Task instructions:
Beginning with the line that contains "Tap the letter A in measurement diagram", print each line to the end of the data exactly. Omit the pictures.

Pixel coordinate grounding data:
= = = = =

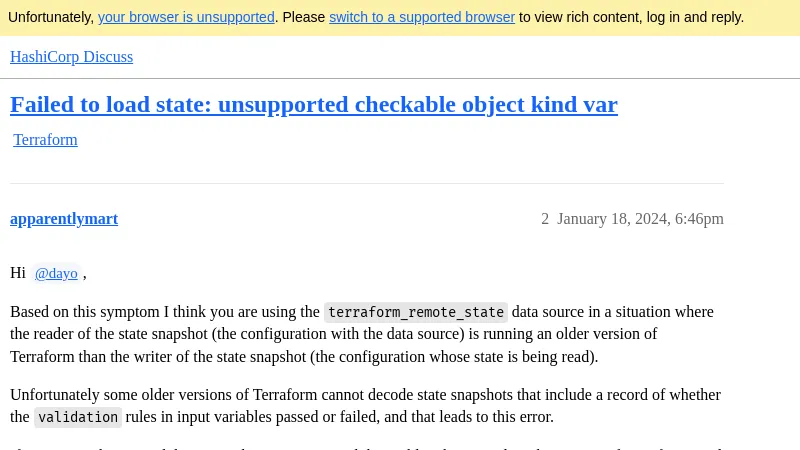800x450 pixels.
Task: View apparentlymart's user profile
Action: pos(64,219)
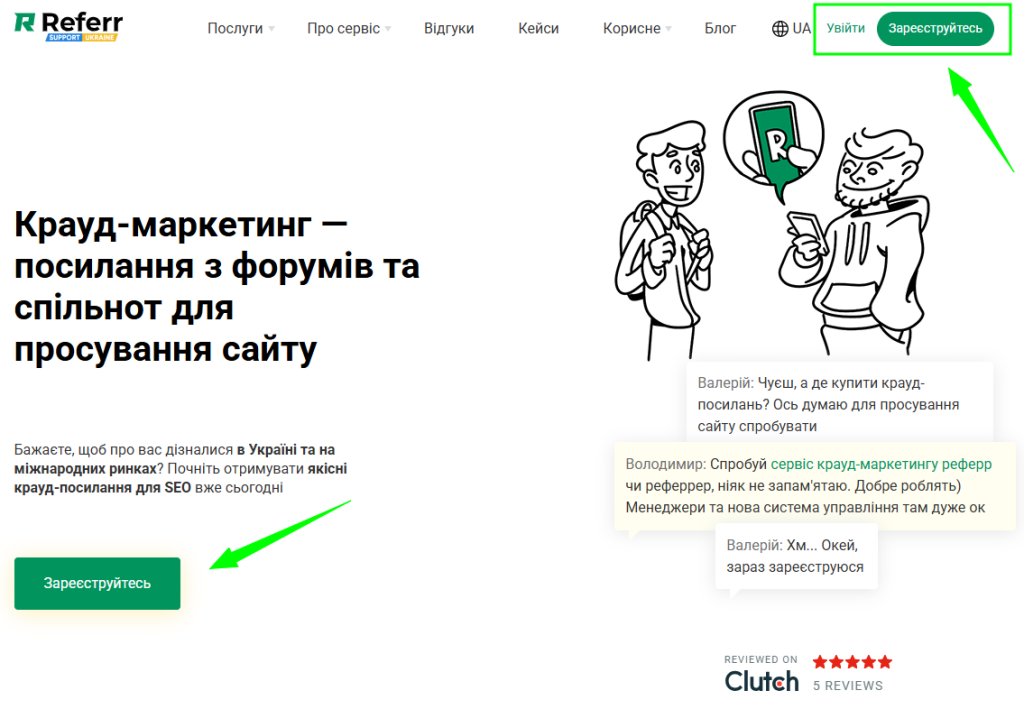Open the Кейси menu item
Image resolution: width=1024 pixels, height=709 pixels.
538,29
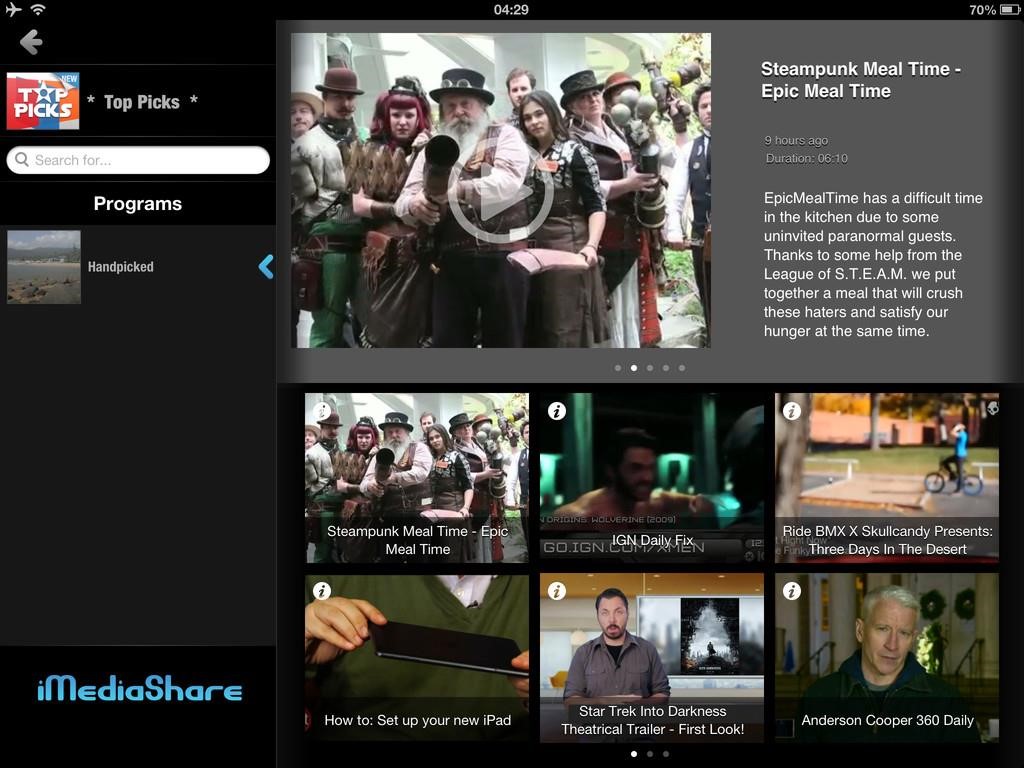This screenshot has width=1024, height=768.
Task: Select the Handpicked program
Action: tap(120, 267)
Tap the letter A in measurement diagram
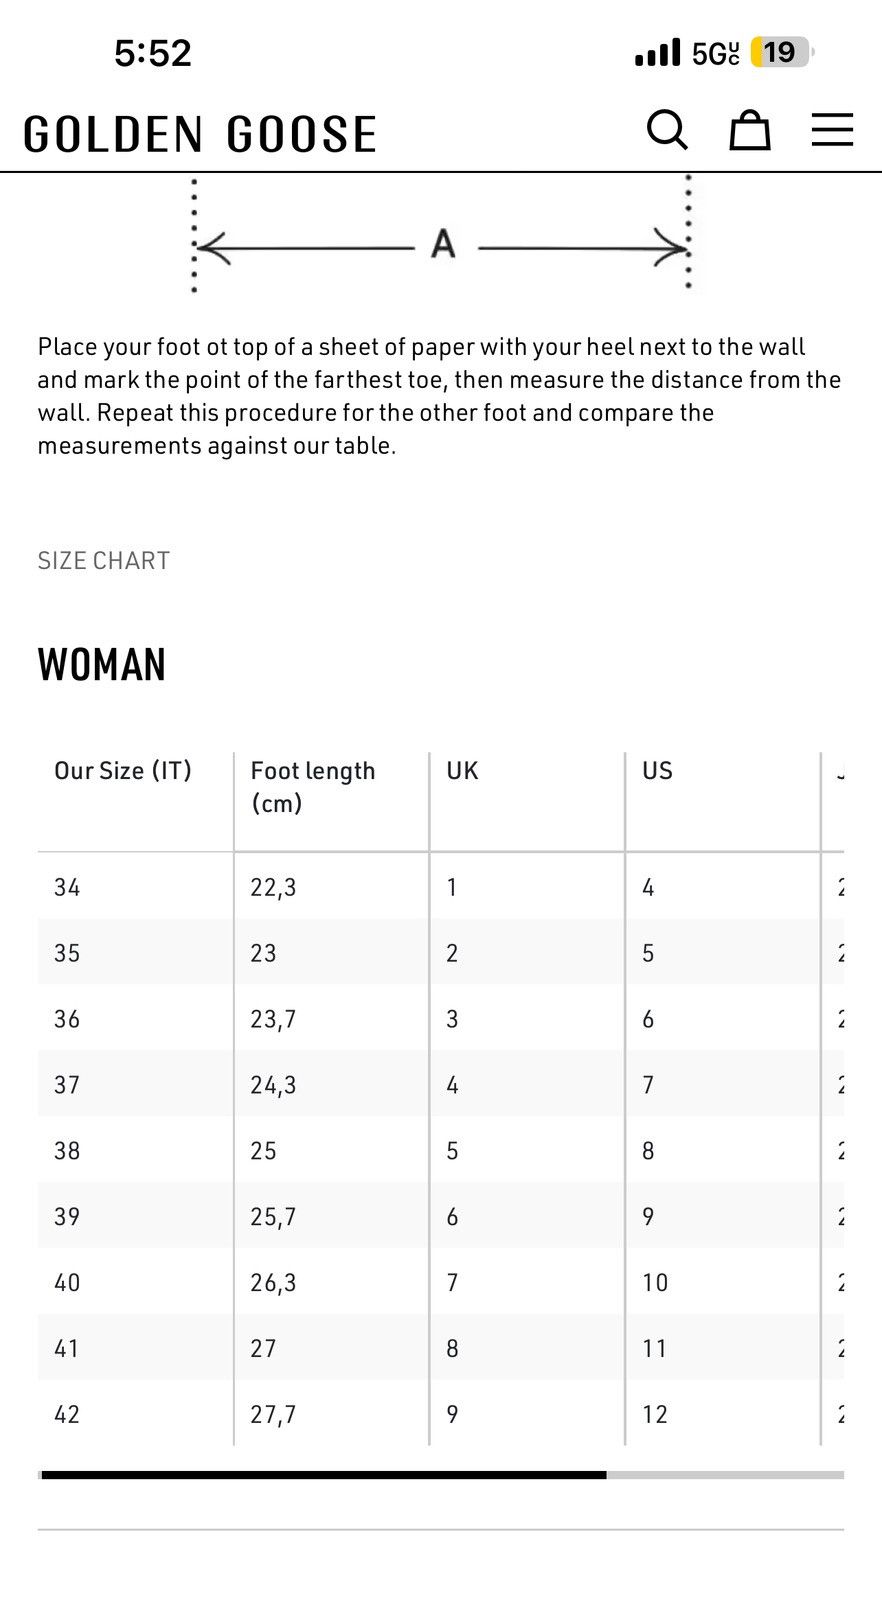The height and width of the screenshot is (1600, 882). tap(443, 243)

= = = = =

Solution to this exercise:
Tap the letter A in measurement diagram
The height and width of the screenshot is (1600, 882). tap(443, 243)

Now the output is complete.